CACNA1D-Related Channelopathies: From Hypertension to Autism.

Abstract

Tightly controlled Ca²⁺ influx through voltage-gated Ca²⁺ channels (Cavs) is indispensable for proper physiological function. Thus, it is not surprising that Cav loss and/or gain of function have been implicated in human pathology. Deficiency of Cav1.3 L-type Ca²⁺ channels (LTCCs) causes deafness and bradycardia, whereas several genetic variants of CACNA1D, the gene encoding the pore-forming α1 subunit of Cav1.3, have been linked to various disease phenotypes, such as hypertension, congenital hypoglycemia, or autism. These variants include not only common polymorphisms associated with an increased disease risk, but also rare de novo missense variants conferring high risk. This review provides a concise summary of disease-associated CACNA1D variants, whereas the main focus lies on de novo germline variants found in individuals with a neurodevelopmental disorder of variable severity. Electrophysiological recordings revealed activity-enhancing gating changes induced by these de novo variants, and tools to predict their pathogenicity and to study the resulting pathophysiological consequences will be discussed.
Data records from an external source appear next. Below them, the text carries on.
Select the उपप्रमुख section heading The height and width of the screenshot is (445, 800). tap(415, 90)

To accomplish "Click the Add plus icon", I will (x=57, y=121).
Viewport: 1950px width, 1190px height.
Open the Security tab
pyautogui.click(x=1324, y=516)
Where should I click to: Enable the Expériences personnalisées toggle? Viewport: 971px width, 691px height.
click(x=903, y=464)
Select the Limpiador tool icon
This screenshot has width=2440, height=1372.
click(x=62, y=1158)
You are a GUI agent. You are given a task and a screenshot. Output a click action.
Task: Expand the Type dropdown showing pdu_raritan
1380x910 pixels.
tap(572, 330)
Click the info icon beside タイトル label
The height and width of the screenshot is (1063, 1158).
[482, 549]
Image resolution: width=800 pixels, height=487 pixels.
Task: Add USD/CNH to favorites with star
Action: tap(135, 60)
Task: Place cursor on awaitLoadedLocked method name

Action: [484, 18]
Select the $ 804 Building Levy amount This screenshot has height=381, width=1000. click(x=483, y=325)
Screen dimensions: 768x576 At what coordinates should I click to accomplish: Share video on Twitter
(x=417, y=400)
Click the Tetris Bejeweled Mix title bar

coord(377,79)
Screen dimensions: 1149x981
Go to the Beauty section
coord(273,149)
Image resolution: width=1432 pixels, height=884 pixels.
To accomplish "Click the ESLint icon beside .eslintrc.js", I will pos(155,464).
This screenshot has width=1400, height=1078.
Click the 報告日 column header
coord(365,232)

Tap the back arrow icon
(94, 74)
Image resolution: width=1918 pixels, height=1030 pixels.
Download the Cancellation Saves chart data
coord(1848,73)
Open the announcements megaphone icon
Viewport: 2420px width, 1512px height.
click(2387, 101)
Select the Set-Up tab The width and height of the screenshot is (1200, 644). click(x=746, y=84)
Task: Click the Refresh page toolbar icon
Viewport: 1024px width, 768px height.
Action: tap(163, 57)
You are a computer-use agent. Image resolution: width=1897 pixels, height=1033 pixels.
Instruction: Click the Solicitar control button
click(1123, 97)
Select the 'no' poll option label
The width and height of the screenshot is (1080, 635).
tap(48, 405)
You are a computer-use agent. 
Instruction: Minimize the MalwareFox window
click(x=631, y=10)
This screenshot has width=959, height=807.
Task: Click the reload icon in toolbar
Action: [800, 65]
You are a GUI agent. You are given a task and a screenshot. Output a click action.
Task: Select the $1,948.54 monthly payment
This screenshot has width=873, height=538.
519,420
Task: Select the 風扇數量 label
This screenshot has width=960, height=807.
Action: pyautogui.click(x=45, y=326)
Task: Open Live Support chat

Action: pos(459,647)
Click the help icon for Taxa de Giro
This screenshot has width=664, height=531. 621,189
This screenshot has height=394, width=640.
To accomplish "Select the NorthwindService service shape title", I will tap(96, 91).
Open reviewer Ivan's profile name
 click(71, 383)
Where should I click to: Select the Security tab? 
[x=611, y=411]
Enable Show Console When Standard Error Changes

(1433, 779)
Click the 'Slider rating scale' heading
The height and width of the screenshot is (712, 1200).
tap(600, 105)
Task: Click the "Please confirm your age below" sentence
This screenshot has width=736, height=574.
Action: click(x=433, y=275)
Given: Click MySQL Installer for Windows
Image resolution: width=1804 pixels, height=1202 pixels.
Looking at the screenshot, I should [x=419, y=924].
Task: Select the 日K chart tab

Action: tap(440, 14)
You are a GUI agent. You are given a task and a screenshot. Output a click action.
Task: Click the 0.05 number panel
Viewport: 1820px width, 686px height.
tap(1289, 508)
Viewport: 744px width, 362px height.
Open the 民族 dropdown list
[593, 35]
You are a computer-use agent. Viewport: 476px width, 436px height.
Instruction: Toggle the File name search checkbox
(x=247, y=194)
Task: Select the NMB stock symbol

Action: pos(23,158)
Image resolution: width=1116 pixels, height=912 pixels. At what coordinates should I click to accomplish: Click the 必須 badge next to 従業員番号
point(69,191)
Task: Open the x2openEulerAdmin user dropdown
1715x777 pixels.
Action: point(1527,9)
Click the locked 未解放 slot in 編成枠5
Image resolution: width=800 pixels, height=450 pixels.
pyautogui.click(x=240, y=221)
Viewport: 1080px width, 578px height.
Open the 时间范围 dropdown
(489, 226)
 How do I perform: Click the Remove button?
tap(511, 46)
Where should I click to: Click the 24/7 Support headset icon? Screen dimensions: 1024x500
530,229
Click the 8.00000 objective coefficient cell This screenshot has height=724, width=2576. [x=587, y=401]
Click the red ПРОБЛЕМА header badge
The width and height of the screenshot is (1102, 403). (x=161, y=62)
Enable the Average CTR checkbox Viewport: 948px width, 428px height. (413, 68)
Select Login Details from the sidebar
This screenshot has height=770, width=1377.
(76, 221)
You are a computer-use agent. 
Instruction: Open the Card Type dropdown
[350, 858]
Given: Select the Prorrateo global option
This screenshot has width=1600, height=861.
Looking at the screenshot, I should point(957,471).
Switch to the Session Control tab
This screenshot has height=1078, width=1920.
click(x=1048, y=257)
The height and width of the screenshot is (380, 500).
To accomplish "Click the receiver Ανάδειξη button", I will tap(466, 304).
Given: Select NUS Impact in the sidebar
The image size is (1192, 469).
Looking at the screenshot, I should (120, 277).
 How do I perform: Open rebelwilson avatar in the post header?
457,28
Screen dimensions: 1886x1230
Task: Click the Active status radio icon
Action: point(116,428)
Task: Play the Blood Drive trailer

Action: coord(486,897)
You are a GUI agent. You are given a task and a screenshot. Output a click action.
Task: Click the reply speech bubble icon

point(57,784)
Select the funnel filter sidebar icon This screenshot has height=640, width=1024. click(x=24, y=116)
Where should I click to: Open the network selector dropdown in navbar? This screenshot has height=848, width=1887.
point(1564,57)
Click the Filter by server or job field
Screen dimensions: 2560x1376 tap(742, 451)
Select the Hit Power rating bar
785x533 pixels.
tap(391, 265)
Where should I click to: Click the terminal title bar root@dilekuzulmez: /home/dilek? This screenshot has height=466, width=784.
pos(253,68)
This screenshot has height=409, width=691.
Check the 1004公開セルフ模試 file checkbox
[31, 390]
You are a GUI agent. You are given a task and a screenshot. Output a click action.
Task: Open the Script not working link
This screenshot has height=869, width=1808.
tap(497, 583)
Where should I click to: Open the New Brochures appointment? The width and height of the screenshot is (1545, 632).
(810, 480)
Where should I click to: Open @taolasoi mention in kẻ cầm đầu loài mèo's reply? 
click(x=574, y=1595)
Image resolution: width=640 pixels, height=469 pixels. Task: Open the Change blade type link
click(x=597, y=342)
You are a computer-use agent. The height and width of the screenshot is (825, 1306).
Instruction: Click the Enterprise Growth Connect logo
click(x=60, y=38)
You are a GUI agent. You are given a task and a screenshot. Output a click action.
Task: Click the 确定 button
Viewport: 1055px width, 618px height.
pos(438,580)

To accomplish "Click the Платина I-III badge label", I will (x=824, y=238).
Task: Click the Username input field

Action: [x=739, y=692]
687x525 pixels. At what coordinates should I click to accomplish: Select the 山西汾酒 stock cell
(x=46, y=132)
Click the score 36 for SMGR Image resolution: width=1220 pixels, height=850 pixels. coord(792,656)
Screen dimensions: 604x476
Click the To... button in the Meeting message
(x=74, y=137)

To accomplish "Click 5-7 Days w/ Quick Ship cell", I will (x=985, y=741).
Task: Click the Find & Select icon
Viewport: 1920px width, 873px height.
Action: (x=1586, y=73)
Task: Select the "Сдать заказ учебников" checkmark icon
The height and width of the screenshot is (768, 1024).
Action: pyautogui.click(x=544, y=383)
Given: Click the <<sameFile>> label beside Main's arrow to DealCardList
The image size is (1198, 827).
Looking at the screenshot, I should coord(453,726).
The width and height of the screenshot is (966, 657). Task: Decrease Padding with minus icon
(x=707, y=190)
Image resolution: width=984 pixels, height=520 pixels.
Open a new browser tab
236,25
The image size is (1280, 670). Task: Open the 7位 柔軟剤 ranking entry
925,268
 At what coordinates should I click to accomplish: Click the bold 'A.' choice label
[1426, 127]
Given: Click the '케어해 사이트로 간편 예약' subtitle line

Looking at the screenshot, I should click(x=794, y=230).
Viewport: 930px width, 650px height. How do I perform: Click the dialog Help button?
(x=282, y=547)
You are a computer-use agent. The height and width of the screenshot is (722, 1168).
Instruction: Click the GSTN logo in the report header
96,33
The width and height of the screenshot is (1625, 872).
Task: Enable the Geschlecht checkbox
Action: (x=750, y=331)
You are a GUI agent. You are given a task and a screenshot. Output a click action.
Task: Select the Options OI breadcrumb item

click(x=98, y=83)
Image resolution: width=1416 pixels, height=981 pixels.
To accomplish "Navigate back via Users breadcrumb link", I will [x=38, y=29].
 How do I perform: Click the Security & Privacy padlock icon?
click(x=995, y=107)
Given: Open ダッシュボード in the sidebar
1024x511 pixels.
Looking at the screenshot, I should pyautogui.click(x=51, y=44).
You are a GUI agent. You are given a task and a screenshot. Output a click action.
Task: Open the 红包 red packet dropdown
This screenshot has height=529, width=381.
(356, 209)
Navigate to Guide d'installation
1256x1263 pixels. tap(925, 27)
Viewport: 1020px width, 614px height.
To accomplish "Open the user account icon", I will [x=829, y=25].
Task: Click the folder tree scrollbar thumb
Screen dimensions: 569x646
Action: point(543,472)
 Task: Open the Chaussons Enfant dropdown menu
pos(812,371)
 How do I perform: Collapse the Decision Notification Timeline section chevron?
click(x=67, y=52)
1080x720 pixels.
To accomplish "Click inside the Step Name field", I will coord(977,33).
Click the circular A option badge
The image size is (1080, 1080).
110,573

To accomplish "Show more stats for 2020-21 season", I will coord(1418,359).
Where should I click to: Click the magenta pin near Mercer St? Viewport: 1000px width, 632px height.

Despite the low number of affected patients, potential phenotype-genotype correlations and factors that could impact the severity of symptoms will be covered. Since increased channel activity is assumed as the disease-underlying mechanism, pharmacological inhibition could be a treatment option. In the absence of Cav1.3-selective blockers, dihydropyridine LTCC inhibitors clinically approved for the treatment of hypertension may be used for personalized off-label trials. Findings from in vitro studies and treatment attempts in some of the patients seem promising as outlined. Taken together, due to advances in diagnostic sequencing techniques the number of reported CACNA1D variants in human diseases is constantly rising. Evidence from in silico, in vitro, and in vivo disease models can help to predict the pathogenic potential of such variants and to guide diagnosis and treatment in the clinical practice when confronted with patients harboring CACNA1D variants.